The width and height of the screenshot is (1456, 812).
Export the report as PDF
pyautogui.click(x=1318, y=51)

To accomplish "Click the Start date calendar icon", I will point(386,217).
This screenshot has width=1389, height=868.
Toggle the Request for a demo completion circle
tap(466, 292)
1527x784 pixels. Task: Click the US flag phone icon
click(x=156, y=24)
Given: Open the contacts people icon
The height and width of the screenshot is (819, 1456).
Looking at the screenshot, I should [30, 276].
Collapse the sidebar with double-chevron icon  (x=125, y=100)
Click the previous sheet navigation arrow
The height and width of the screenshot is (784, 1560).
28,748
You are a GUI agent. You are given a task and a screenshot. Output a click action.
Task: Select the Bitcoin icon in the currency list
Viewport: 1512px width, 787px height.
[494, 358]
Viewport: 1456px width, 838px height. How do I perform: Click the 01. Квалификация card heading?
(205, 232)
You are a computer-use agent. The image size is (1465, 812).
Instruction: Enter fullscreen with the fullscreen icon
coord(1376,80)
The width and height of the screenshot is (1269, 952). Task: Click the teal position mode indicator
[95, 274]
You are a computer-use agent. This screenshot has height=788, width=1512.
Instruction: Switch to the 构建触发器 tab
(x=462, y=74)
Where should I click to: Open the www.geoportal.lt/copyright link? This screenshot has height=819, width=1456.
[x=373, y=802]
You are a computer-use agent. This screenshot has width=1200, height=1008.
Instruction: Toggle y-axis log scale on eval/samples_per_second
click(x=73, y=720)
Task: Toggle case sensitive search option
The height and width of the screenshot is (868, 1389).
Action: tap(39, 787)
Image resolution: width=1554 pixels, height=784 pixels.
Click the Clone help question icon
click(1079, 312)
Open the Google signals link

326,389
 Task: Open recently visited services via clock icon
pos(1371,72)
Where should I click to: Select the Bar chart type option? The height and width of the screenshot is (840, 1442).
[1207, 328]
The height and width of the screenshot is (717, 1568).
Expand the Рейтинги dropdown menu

_ACTION ITEM_
What you copy out must be exactly the lines from the line containing "Task: Open recently" through the end of the records.

_RESULT OF THE EXERCISE_
 Task: Open recently visited services via clock icon
pos(1371,72)
Where should I click to: Select the Bar chart type option? The height and width of the screenshot is (840, 1442).
[1207, 328]
The height and width of the screenshot is (717, 1568).
Expand the Рейтинги dropdown menu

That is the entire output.